In recent years, few fillies have come back in the Black-Eyed Susan after running in the Kentucky Oaks. Include Betty, the only Oaks runner in this field, will be the first Oaks participant since 2010 to race in the Black-Eyed Susan. Tidal Pool finished third in both the Oaks and Black-Eyed Susan that year.
In the last 20 runnings of the Black-Eyed Susan, 17 fillies came out of the Kentucky Oaks, but only four of those fillies competed in the last 10 years.
Silverbulletday, who won the Oaks and Black-Eyed Susan in 1999 en route to the Hall of Fame, is the only one of those 17 fillies to win two weeks later at Pimlico. Ten of those 17 fillies, including 1997 Kentucky Oaks winner Blushing K.D., finished out of the money in the Black-Eyed Susan. The Black-Eyed Susan runner-up to Silverbulletday, Dreams Galore, was also the Oaks runner-up. Since 1995, only two other Oaks fillies finished second in the Black-Eyed Susan, and three Oaks fillies finished third in that race.
A filly undoubtedly talented enough to win the Kentucky Oaks won the Black-eyed Susan in 1995. Serena’s Song didn’t run in the Oaks that year because trainer D. Wayne Lukas gave her at shot at the Kentucky Derby, where she finished 16th. A multiple Grade 1 winner at 2, 3 and 4, Serena’s Song raced into the Hall of Fame.
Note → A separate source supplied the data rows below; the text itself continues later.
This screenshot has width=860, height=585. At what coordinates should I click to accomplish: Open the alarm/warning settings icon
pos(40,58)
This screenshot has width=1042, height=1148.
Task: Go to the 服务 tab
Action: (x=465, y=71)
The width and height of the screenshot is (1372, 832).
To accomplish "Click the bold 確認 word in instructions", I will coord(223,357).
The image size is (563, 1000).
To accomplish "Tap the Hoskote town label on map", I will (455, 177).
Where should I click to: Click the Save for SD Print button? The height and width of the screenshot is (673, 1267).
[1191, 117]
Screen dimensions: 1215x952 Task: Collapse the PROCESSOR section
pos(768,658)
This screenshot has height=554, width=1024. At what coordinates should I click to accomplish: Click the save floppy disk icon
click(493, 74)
Nine of the last 20 Black-Eyed Susan winners, including the last three – Stopchargingmaria in 2014, Fiftyshadesofhay in 2013 and In Lingerie in 2012 – came into the race as graded winners. Also, since 1995, the Black-Eyed Susan produced seven first-time stakes winners, the most noteworthy being Royal Delta in 2011. She went on to win the Eclipse Award as champion 3-year-old filly that year and won Eclipse awards as the champion older female in 2012 and 2013.